Se ci si sofferma  sullo stillicidio degli operai della multinazionale Whirlpool che dal 1° novembre 2020 vivono uno stato di agitazione per tagli, licenziamenti e l’annunciata chiusura finale delle attività; oppure i 422 licenziamenti arrivati per e-mail ai dipendenti della Gkn di Campi Bisenzio come era successo già alla Gianetti Ruote, in Brianza: 152 persone a casa; se si conoscono i milioni di essere umani sommersi nel lavoro nero, in quello sottopagato, in quello del tempo determinato che in molti casi dura dieci anni e nelle varie forme di caporalato, non si può fare a meno di accettare gli inviti che provengono da Ikujiro Nonaka.

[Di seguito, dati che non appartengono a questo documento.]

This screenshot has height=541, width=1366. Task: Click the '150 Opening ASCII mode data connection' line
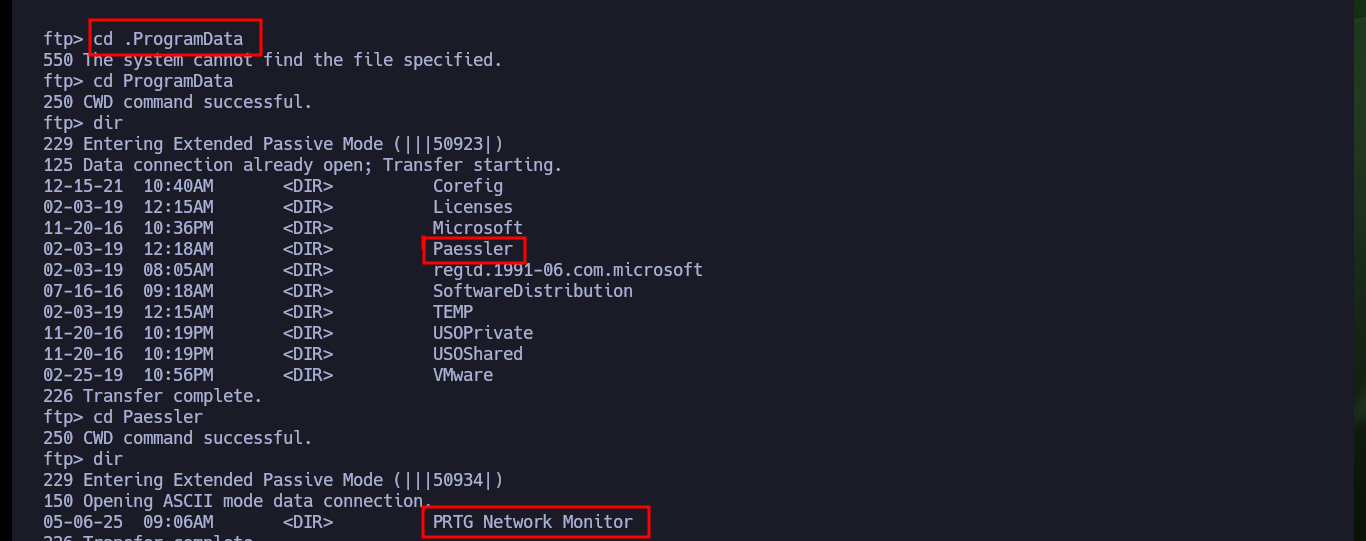pyautogui.click(x=238, y=501)
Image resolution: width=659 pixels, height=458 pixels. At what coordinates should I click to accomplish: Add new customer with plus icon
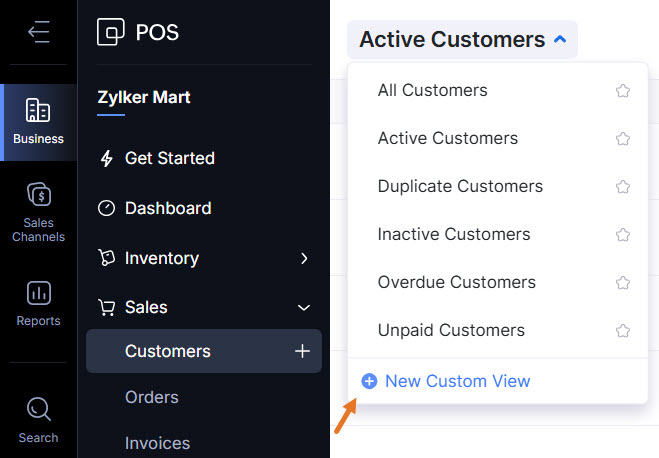tap(303, 351)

Nel Vallo di Diano sono sorte delle aziende che per il coraggio, l’intraprendenza imprenditoriale, le capacità manageriali,  i sacrifici e il duro lavoro messi in campo da coloro che le hanno fondate, costituiscono ormai una realtà economica che crea fatturato e lavoro per centinaia di impiegati. Alcune le ho visitate. Un piccolo miracolo economico che, se non ci fosse, il fenomeno dello spopolamento dalle nostre parti assumerebbe una portata biblica, la desertificazione dei nostri abitati. Auguro loro con tutto il cuore che il luminoso cammino intrapreso proceda e dia risultati sempre più importanti, anche perché nel Cilento dare lavoro è opera degli dei. Spero che maestranze e datori di lavoro sappiano mantenere al loro interno un rispetto reciproco e uno sforzo unitario perché si proceda nella direzione fin qui segnata. Alcuni decenni addietro ho assistito alle lotte tra contadini, operai e patronato della Sillat, una azienda lattiero-casearia in quell’epoca affermatasi in Italia e sui mercati di tutte le regioni meridionali. Come amministratore comunale, con alcuni amici che rivestivano lo stesso mio ruolo politico, fummo presenti in tutte le fasi della controversia, svolgendo una funzione di mediazione e predicando la prudenza, senza essere ascoltati. Quella stagione maledetta creò l’affossamento e la scomparsa dell’azienda in poco tempo con conseguenze infauste. Questo articolo lo dedico ai lavoratori e ai proprietari delle aziende perché insieme proseguano verso un destino prospero e sempre più significativo. Ognuno svolgendo il proprio compito, senza mai mettere da parte un dialogo civile e rispettoso tra le parti. Senza le macchinette diaboliche di una nota multinazionale, che scandiscono i tempi demoniaci degli addetti che corrono per tutto il giorno tra gli scaffali.